====== Material supplied

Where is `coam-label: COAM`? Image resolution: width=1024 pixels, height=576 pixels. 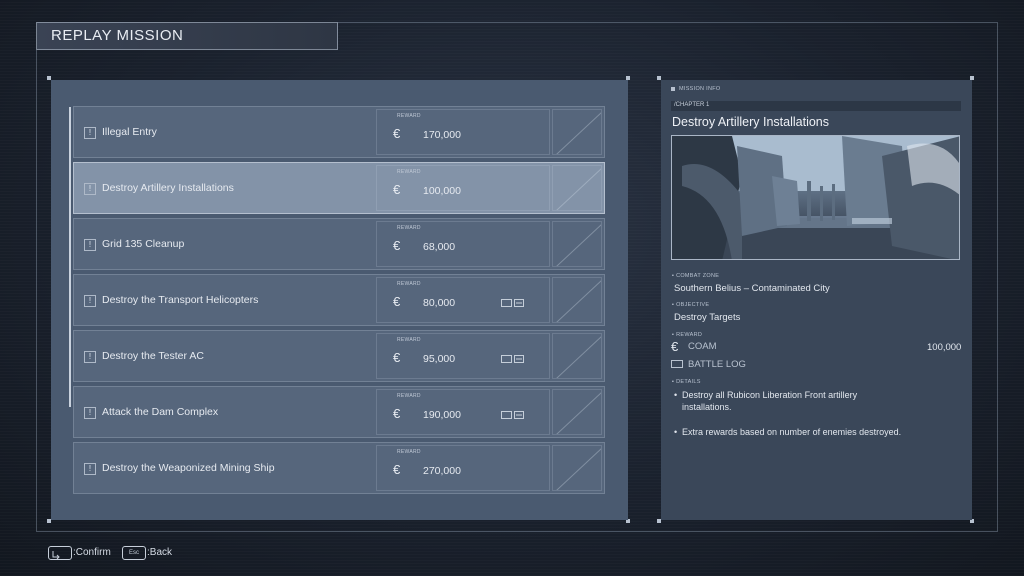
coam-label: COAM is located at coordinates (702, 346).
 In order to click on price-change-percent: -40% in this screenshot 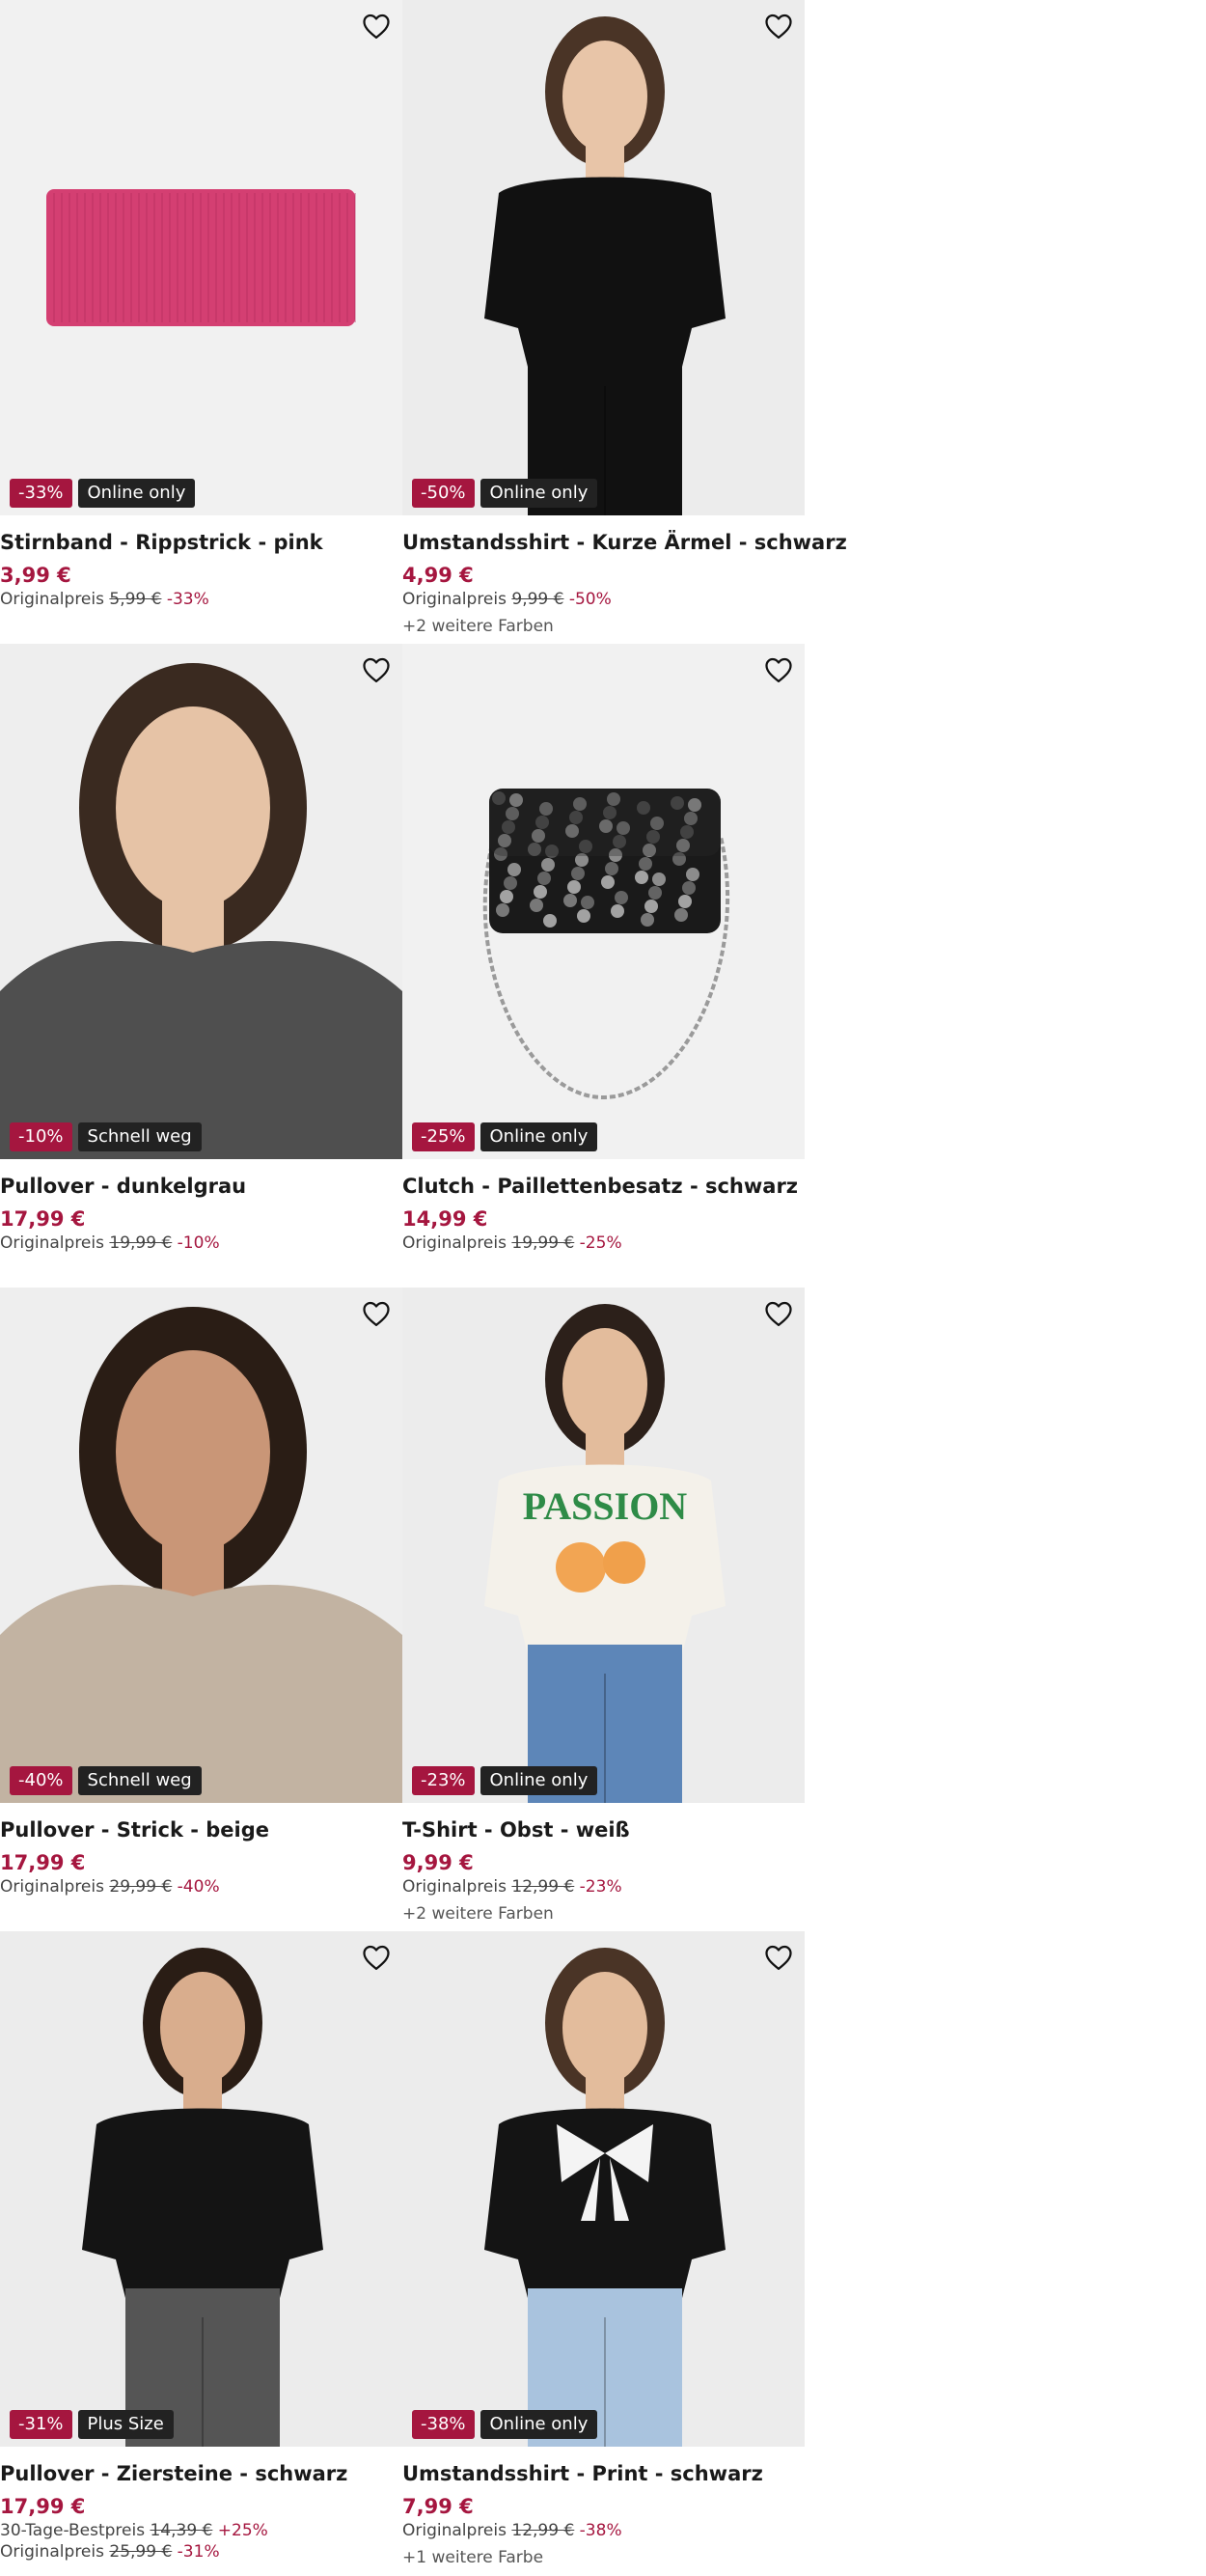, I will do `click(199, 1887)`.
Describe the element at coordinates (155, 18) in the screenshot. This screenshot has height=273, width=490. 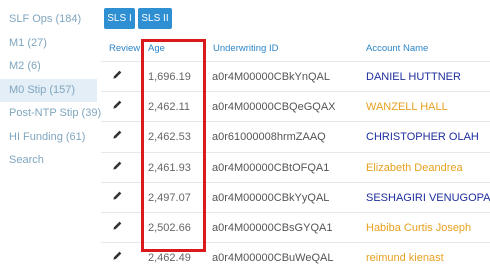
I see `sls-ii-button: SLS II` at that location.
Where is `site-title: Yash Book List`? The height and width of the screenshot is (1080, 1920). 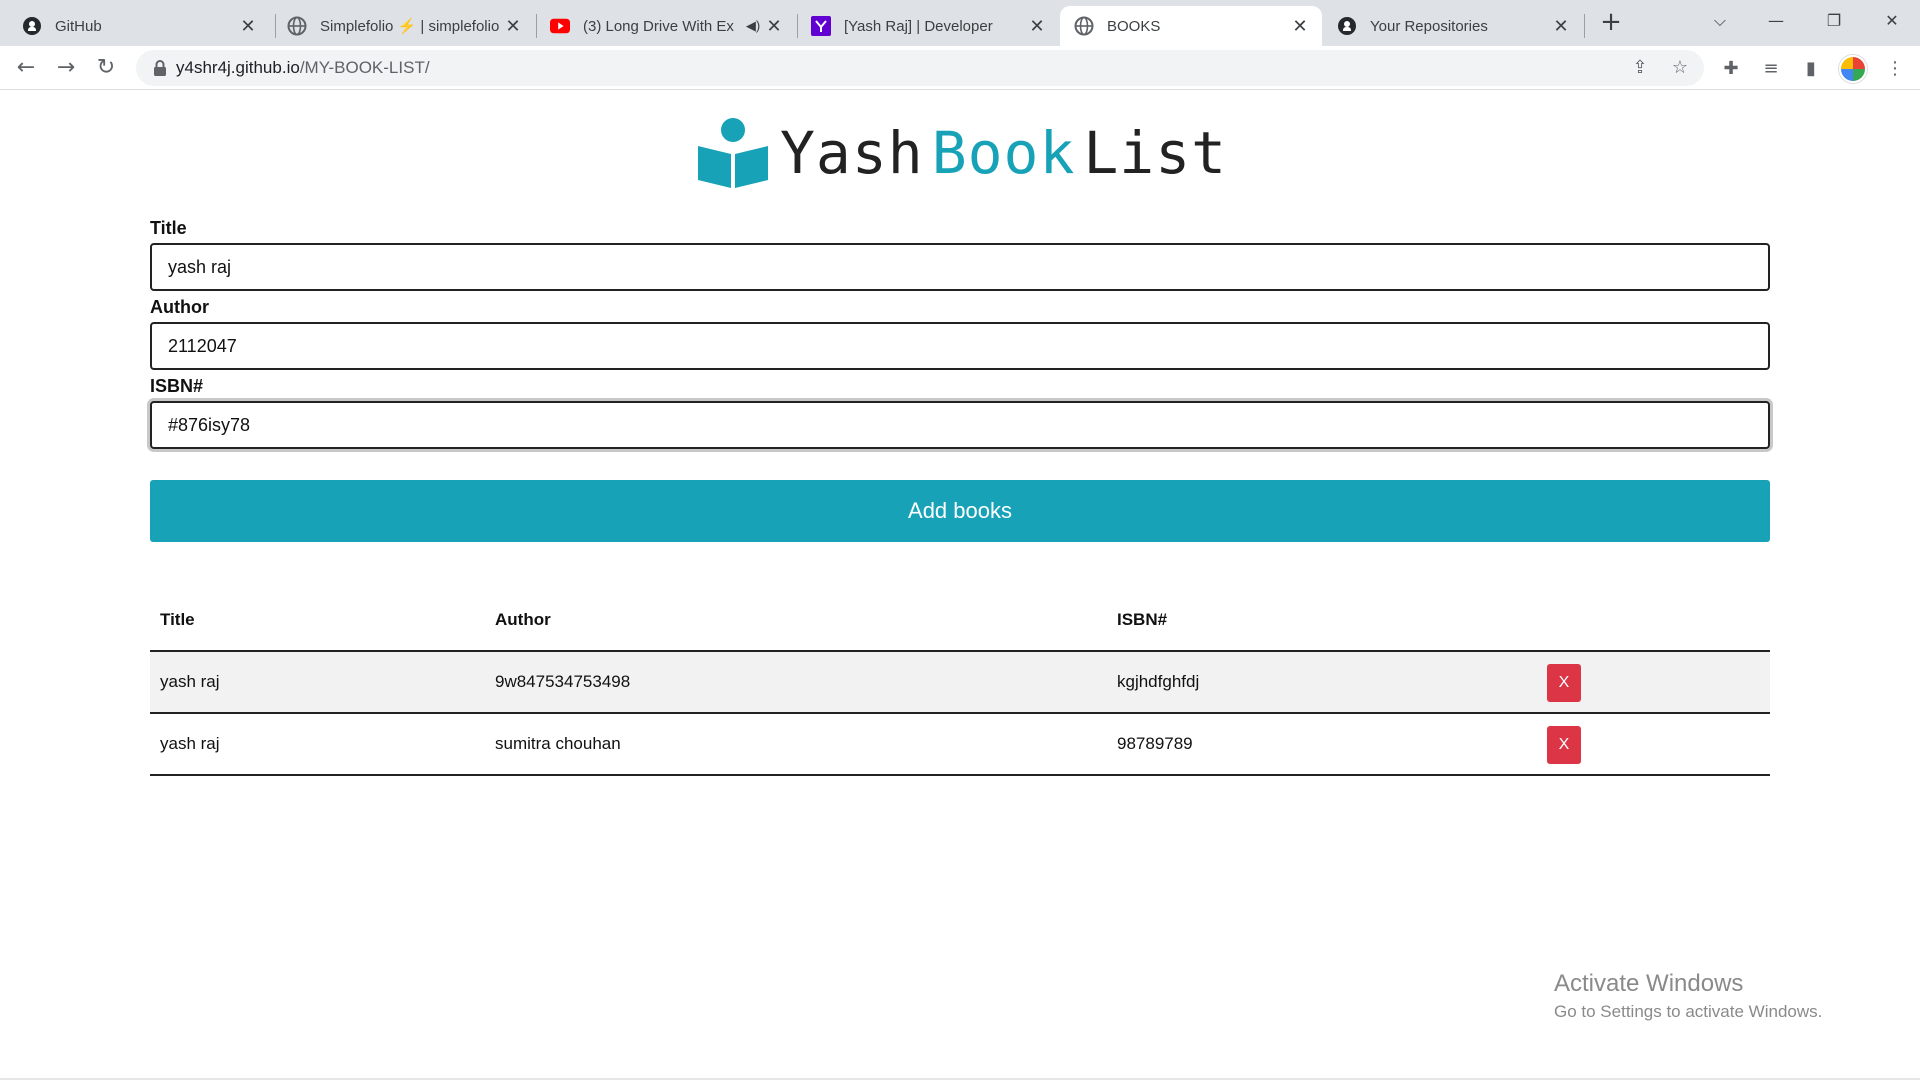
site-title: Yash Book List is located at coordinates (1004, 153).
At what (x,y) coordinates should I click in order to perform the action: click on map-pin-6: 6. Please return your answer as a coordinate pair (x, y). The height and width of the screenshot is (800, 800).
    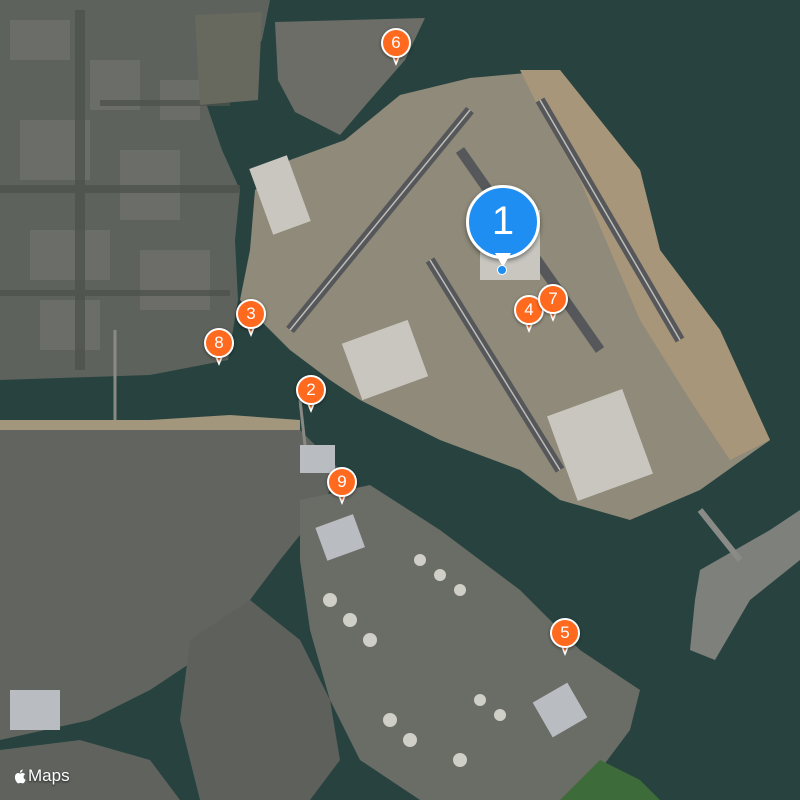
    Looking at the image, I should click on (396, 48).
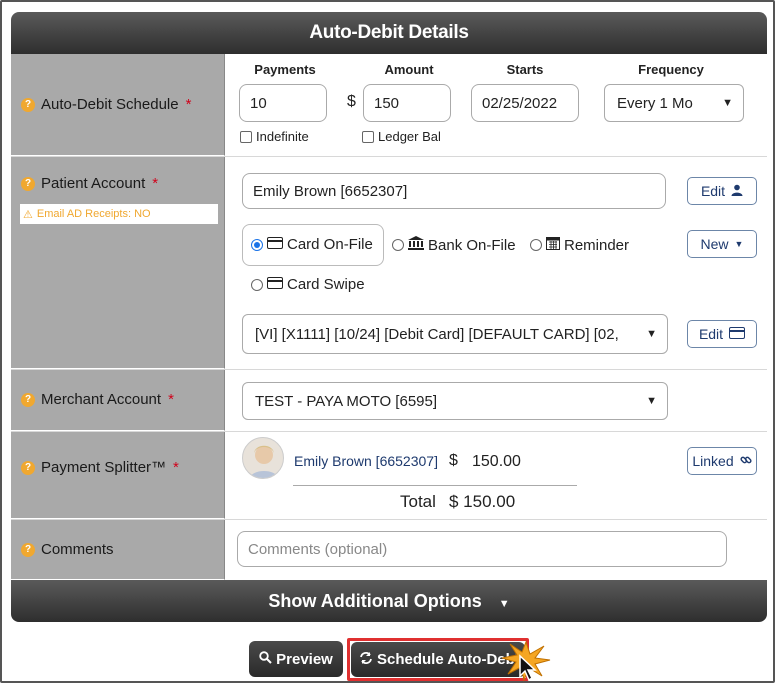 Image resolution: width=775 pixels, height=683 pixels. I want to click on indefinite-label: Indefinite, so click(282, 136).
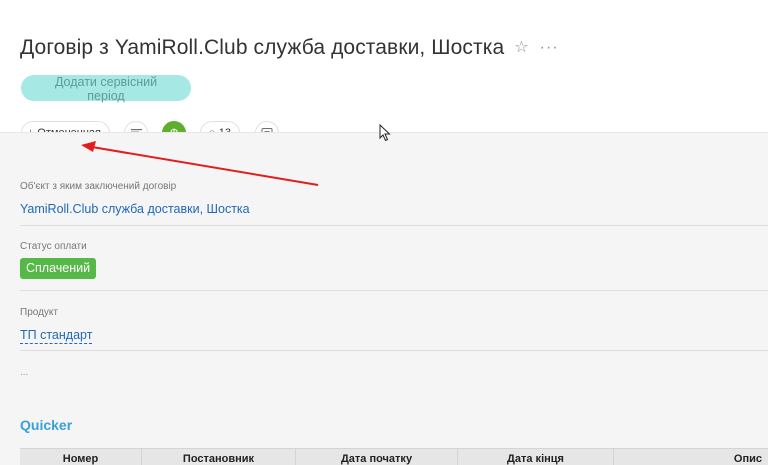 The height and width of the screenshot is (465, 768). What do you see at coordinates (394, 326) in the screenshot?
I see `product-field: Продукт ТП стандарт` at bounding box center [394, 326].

============

§ About this exercise: Transcribe the lines of the records from the one containing "Describe the element" through the one containing "site-title: Yash Book List is", both included. Omit the pictures.

§ Answer section:
Describe the element at coordinates (155, 18) in the screenshot. This screenshot has height=273, width=490. 
I see `sls-ii-button: SLS II` at that location.
Where is `site-title: Yash Book List`? The height and width of the screenshot is (1080, 1920). 
site-title: Yash Book List is located at coordinates (1004, 153).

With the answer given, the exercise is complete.